Она потянулась к его губам, прижалась с пылким поцелуем. Она плакала, гладила его по щекам, по груди, обнимала за шею. Она красивая и, кажется, действительно влюблена в него, а у него на нее не откликалось ничего. Совсем. Ни душа, ни сердце, ни даже тело.

– А пока я позабочусь о тебе. Я же так тебя люблю!

– Данка, ты прости… – он легко отстранился.

– Что? – недоуменно посмотрела она. На ее щеках блестели крохотными бриллиантами слезинки. А его это сокровище не трогало. – Ты больше не любишь меня?

– Я не помню. Прости… – сказал, а ее плечи словно поникли под тяжким грузом его слов.

– Как? Ты не помнишь о нас? Совсем? – на ее лице появилась скорбная маска боли.

– Я помню тебя, твое имя. А остальное – нет. Может со временем я вспомню.

Она отошла на край повозки и села на порог, обхватив колени руками и уткнувшись в них лицом.

А он вдруг почувствовал себя подлецом, хотя даже не помнил, в чем именно виноват. В том, что не мог ответить так, как этого от него ждали. А она ждала. Жаждала.

Как он может не помнить? Как? Никак.

Она подняла голову и посмотрела на него понимающе-печально. В ее голосе сквозила боль и разочарование.

– Значит, удар имеет куда более серьезные последствия, чем я предполагала. Но это ничего. Я помогу тебе вспомнить, – утерев слезы, воодушевилась она. – Ты не переживай. Я потерплю. Подожду, пока ты снова полюбишь меня.

Ее слова должны были бы, наверное, вызвать облегчение или благодарность, но Нирс испытывал только необъяснимые раздражение и чувство вины. Перед ней. Перед собой. Как мог забыть настолько, что даже отдаленного отклика на нее не возникло?

А может он уже настолько обезумел от одиночества, что отважился на связь с женщиной, не рассчитывая на что-то серьезное. Хотел поразвлечься с ней? Он не помнил. Могло ли произойти в то время, ускользнувшее из памяти, нечто такое что бы настолько перевернуло его сознание? И почему сейчас эта мысль вызывала в нем отторжение?

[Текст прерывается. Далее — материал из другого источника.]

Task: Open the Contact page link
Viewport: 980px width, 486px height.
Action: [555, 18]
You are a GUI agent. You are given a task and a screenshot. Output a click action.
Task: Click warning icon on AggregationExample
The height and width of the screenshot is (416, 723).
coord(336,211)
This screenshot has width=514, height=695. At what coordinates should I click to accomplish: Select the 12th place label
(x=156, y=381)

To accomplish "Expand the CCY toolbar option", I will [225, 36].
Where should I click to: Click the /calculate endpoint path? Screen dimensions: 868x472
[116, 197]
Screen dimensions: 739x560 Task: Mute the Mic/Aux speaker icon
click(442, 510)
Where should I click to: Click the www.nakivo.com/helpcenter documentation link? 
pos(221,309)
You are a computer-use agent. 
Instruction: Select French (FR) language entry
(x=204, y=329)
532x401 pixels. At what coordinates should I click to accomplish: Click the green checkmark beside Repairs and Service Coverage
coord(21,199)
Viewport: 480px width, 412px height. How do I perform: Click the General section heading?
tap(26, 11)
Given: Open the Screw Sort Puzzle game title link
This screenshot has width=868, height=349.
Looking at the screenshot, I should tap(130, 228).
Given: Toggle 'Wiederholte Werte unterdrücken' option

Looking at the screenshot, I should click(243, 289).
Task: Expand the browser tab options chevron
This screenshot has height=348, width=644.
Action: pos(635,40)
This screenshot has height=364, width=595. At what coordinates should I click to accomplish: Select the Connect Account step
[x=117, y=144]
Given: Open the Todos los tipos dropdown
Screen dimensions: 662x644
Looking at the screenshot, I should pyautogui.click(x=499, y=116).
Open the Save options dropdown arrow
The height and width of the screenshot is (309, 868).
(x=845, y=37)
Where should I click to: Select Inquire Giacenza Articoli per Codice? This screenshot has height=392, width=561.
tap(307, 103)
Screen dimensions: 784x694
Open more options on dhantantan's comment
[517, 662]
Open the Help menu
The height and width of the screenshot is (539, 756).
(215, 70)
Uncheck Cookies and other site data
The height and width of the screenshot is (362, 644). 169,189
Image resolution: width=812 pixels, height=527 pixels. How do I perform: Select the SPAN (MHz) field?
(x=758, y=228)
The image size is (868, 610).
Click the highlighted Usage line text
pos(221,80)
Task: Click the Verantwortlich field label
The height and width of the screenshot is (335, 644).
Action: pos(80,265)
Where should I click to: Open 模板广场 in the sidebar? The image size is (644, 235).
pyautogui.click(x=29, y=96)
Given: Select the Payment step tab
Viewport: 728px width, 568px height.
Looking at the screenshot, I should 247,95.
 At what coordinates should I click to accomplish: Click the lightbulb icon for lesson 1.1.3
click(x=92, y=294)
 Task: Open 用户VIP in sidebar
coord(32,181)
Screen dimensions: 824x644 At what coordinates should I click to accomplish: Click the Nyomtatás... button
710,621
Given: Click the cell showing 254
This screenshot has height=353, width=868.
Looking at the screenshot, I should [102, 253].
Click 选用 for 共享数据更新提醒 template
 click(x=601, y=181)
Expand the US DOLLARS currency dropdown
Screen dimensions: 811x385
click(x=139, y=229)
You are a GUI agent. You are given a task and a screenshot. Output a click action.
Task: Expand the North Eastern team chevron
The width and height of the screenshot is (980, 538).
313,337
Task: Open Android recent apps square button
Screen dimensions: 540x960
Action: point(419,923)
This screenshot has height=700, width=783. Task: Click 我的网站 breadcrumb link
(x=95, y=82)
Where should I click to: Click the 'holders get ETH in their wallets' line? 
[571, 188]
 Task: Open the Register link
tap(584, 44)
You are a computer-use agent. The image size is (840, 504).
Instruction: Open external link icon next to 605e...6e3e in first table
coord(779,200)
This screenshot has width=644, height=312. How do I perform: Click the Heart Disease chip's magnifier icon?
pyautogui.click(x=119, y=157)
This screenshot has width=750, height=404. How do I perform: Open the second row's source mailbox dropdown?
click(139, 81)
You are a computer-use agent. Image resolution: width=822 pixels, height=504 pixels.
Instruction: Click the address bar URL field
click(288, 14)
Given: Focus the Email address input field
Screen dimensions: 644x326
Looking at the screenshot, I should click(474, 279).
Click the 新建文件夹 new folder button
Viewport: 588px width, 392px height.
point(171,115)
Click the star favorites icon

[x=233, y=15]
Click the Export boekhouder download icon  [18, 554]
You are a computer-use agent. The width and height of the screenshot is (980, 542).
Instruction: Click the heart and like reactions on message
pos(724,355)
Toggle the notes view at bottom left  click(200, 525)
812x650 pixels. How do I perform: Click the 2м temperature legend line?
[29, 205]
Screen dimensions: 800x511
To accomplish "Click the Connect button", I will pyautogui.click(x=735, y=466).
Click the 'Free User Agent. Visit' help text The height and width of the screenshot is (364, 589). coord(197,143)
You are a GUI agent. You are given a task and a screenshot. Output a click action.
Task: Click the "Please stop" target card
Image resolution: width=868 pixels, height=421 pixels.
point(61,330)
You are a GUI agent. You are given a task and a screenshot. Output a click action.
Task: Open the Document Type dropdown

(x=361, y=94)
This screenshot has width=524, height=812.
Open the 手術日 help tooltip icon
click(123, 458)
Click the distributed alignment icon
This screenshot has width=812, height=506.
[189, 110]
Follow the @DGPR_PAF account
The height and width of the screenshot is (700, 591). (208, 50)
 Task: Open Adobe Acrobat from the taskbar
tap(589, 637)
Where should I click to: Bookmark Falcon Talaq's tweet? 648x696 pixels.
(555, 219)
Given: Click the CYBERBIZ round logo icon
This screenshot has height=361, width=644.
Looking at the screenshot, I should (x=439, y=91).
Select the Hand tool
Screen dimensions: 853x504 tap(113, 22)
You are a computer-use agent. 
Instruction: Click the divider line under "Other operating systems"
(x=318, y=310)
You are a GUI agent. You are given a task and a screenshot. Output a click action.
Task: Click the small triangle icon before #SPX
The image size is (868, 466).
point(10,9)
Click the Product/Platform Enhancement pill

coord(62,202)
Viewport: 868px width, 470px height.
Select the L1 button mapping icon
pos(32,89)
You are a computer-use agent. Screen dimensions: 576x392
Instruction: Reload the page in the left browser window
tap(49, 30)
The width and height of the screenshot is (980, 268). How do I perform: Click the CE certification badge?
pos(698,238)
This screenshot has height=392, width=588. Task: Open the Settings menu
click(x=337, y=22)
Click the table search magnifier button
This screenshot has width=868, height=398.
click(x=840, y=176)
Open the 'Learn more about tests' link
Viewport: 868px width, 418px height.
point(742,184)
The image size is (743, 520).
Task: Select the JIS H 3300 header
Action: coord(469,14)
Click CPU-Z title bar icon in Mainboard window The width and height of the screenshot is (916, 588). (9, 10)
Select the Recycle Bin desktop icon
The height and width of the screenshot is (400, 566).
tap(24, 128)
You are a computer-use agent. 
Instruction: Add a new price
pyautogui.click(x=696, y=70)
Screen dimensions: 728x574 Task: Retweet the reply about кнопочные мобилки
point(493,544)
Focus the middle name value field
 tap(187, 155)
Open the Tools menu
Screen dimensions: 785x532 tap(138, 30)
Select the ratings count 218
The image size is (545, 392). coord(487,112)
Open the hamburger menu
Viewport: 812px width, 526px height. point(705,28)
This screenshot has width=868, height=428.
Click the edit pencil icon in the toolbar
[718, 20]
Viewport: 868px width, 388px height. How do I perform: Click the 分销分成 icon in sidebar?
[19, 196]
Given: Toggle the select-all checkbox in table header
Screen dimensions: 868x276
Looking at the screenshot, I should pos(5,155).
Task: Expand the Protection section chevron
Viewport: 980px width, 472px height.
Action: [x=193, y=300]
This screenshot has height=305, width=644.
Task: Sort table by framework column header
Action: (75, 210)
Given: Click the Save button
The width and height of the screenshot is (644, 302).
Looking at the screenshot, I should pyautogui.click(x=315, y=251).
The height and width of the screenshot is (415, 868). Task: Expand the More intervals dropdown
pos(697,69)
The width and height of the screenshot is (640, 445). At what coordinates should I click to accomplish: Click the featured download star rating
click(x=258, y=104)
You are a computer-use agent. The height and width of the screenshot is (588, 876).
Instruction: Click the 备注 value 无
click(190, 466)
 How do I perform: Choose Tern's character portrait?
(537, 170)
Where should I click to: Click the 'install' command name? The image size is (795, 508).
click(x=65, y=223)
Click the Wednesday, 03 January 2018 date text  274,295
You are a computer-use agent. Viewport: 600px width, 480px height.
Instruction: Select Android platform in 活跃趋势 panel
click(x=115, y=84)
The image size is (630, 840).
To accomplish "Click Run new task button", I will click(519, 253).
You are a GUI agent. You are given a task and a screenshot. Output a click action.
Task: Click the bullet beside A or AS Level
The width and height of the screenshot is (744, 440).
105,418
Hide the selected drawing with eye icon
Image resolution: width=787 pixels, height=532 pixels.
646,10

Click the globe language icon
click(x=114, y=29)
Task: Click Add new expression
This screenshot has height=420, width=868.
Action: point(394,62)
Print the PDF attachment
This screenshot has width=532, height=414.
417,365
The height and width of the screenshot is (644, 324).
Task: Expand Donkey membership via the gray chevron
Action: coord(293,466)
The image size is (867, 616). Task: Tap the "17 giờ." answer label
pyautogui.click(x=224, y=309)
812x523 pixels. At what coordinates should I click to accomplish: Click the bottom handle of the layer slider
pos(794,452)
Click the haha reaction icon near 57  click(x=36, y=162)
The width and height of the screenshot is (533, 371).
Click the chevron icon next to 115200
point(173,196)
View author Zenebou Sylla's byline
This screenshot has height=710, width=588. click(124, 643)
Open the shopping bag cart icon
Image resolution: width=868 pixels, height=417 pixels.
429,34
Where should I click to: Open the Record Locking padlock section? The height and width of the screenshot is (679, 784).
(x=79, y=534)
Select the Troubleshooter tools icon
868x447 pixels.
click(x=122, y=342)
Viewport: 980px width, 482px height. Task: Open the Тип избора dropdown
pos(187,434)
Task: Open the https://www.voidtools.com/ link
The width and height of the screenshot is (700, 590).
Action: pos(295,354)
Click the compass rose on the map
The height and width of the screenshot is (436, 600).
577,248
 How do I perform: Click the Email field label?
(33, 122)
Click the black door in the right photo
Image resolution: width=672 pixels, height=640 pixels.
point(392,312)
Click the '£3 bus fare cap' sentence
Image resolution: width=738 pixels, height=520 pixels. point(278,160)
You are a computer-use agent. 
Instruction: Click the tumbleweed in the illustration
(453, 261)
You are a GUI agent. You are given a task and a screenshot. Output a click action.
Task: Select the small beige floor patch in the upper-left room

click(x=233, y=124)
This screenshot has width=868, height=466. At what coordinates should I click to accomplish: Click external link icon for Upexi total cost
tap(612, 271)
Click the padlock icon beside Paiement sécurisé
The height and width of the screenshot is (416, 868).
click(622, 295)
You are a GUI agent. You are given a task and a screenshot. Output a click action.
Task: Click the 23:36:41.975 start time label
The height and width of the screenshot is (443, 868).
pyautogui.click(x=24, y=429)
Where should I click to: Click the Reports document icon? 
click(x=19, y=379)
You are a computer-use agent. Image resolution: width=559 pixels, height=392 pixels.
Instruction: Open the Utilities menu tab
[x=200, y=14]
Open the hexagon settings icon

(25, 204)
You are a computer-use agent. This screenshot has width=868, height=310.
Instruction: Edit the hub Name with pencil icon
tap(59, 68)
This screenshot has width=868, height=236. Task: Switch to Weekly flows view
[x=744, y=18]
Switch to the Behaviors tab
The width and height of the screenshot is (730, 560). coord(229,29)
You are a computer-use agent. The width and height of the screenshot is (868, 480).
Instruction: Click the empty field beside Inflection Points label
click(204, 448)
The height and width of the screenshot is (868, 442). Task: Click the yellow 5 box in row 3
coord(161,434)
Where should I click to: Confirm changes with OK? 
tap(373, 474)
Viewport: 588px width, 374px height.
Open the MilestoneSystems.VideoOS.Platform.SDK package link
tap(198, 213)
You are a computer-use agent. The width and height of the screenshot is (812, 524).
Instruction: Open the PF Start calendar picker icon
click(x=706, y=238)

Нирс запутался. Ему хотелось остаться одному и подумать. Чтоб унялась головная боль.

Он прошел мимо дакатки, намереваясь выйти из повозки.

– Ты куда? – забеспокоилась девушка, схватив его за руку.

– Прогуляюсь немного. Подышу свежим воздухом.

– Не ходи. Ты еще слаб после ранения. Останься лучше здесь, в моей повозке. Отдохни.